Your instructions >> A verbatim copy of the line containing "[Dub] (332, 560)" and all lines after it, up to and including the final line of the records, is the only acceptable output.

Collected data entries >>
==========
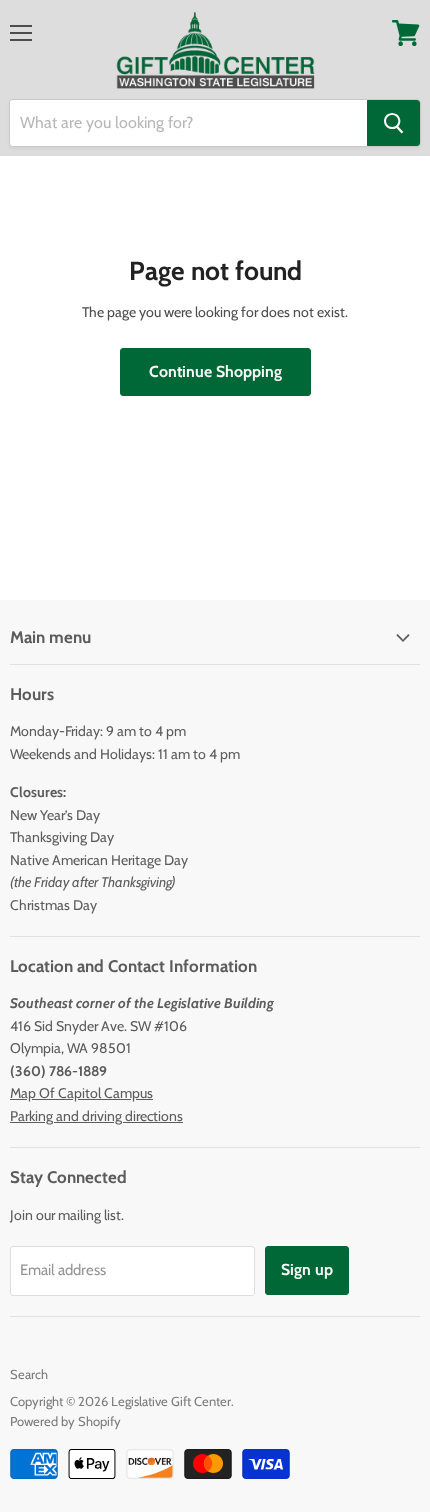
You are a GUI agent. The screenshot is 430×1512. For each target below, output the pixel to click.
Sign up (307, 1269)
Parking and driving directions (96, 1116)
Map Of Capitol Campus (81, 1093)
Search (29, 1374)
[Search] (393, 123)
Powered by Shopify (65, 1421)
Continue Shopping (215, 371)
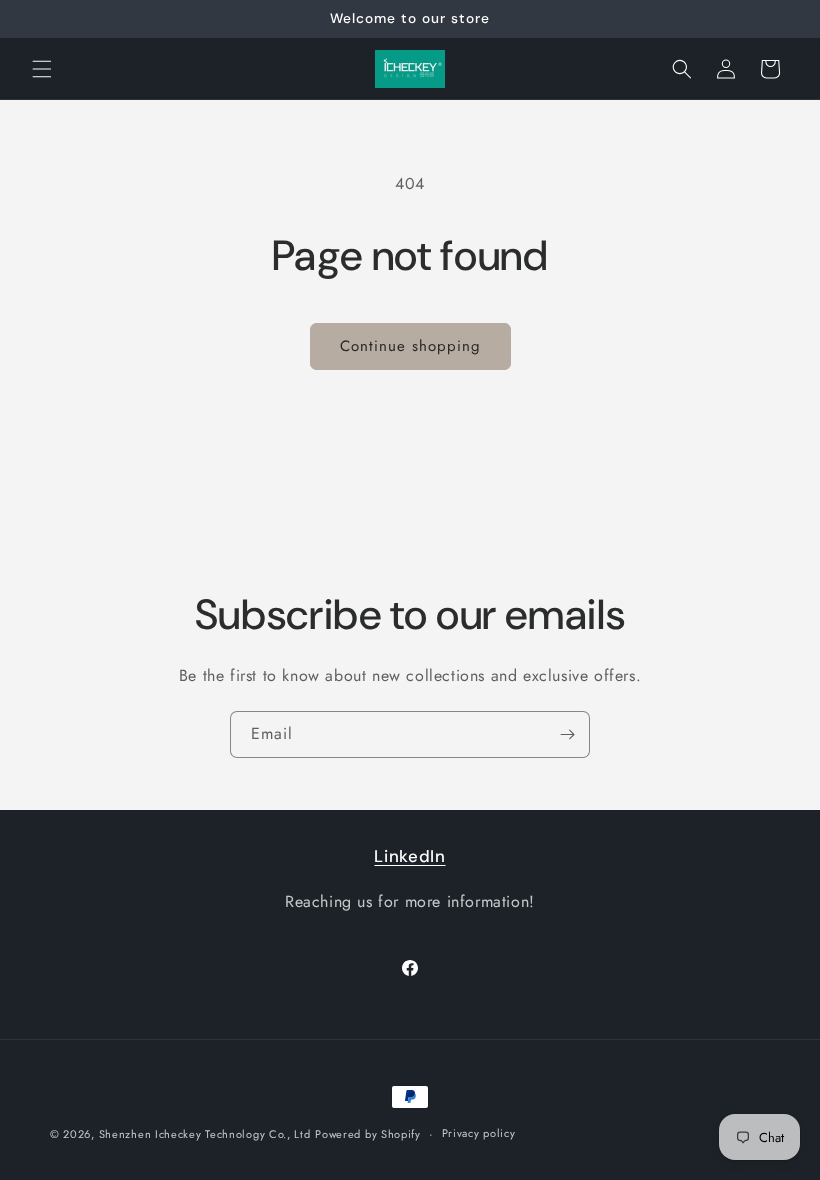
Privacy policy (479, 1133)
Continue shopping (410, 346)
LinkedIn (409, 856)
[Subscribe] (567, 734)
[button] (42, 69)
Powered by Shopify (368, 1134)
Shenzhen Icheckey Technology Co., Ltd (205, 1134)
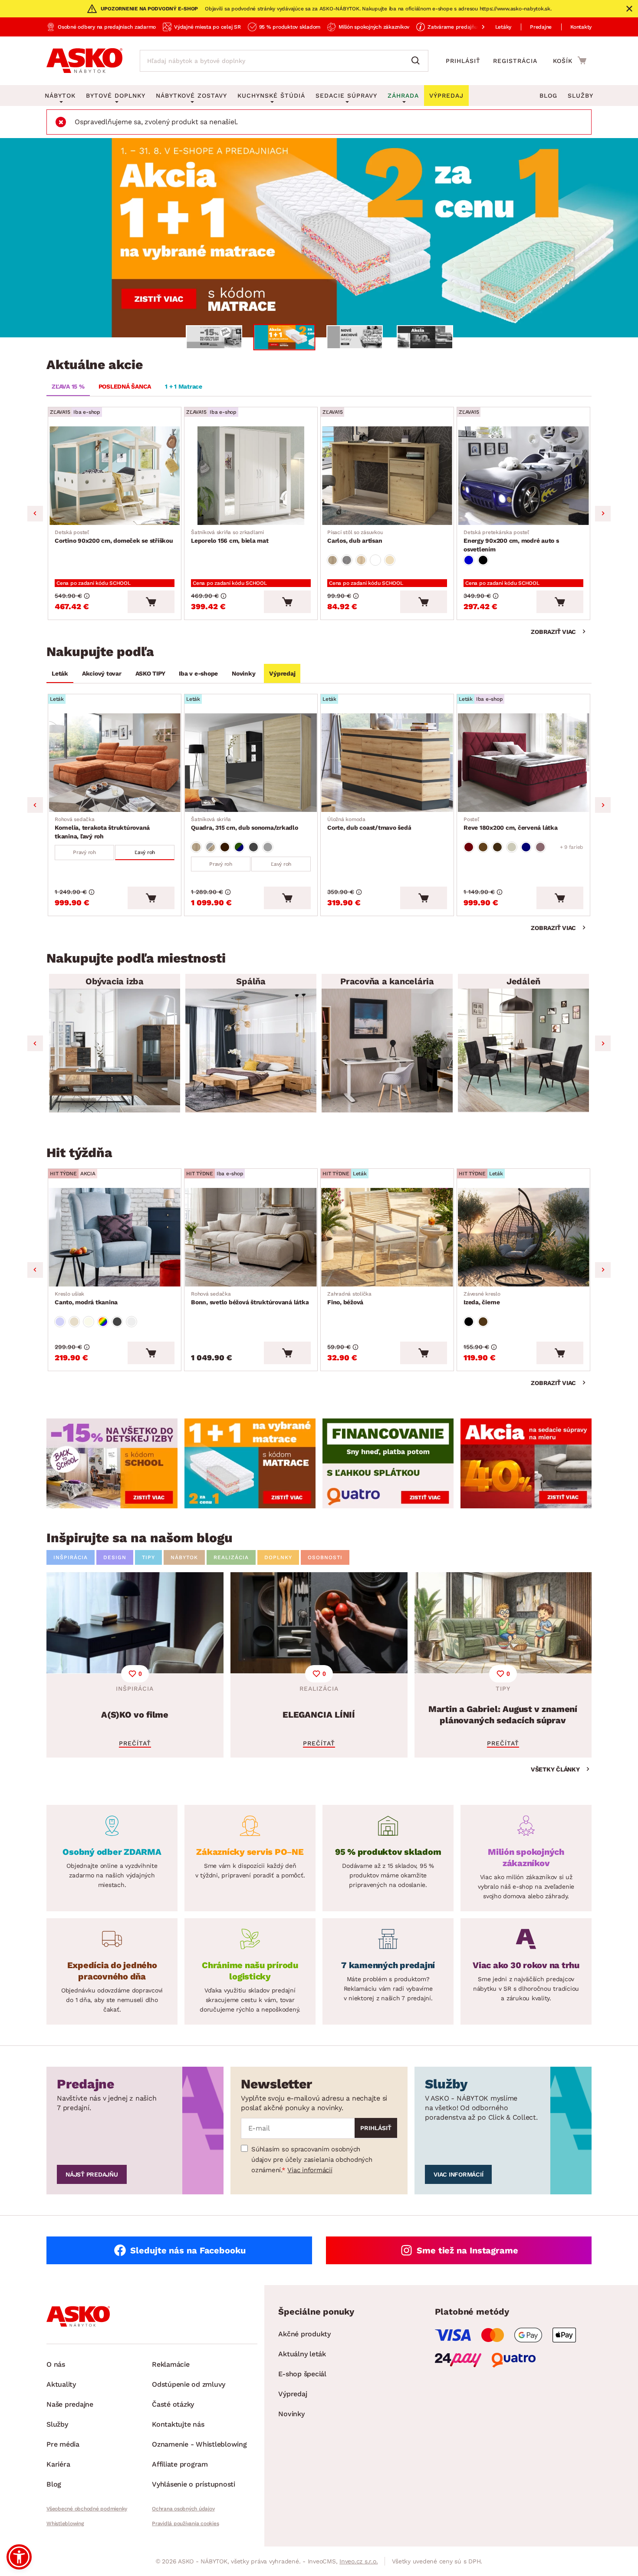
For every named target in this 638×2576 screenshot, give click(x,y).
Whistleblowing (65, 2523)
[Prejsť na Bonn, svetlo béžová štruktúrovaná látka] (250, 1237)
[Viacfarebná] (103, 1321)
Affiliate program (180, 2464)
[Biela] (375, 560)
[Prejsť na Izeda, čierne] (523, 1237)
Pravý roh (84, 852)
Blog (548, 95)
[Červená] (469, 847)
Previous (35, 513)
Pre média (62, 2444)
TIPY (148, 1557)
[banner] (112, 1463)
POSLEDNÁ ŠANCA (125, 386)
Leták (60, 673)
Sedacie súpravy (346, 95)
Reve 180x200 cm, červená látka (511, 823)
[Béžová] (390, 560)
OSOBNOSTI (325, 1557)
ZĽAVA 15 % (68, 386)
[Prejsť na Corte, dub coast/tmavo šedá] (387, 762)
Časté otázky (173, 2404)
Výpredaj (282, 673)
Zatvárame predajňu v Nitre (461, 27)
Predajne (541, 27)
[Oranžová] (225, 847)
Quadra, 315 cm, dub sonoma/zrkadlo (244, 823)
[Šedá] (253, 847)
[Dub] (332, 560)
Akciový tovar (102, 673)
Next (603, 513)
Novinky (243, 673)
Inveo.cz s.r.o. (358, 2561)
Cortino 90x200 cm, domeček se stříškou (114, 536)
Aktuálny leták (302, 2354)
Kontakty (581, 27)
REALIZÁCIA (231, 1557)
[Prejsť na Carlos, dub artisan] (387, 475)
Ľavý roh (145, 852)
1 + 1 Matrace (183, 386)
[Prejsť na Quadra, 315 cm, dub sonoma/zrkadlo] (250, 762)
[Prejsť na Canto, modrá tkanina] (114, 1237)
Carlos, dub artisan (355, 536)
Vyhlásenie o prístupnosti (193, 2484)
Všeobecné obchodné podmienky (86, 2509)
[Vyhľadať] (417, 61)
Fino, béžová (349, 1298)
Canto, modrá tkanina (86, 1298)
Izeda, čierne (482, 1298)
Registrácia (515, 60)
==========
Output below >>
[Dub] (332, 560)
Akciový tovar (102, 673)
Next (603, 513)
Novinky (243, 673)
Inveo.cz s.r.o. (358, 2561)
Cortino 90x200 cm, domeček se stříškou (114, 536)
Aktuálny leták (302, 2354)
Kontakty (581, 27)
REALIZÁCIA (231, 1557)
[Prejsť na Carlos, dub artisan] (387, 475)
Ľavý roh (145, 852)
1 + 1 Matrace (183, 386)
[Prejsť na Quadra, 315 cm, dub sonoma/zrkadlo] (250, 762)
[Prejsť na Canto, modrá tkanina] (114, 1237)
Carlos, dub artisan (355, 536)
Vyhlásenie o prístupnosti (193, 2484)
Všeobecné obchodné podmienky (86, 2509)
[Vyhľadať] (417, 61)
Fino, béžová (349, 1298)
Canto, modrá tkanina (86, 1298)
Izeda, čierne (482, 1298)
Registrácia (515, 60)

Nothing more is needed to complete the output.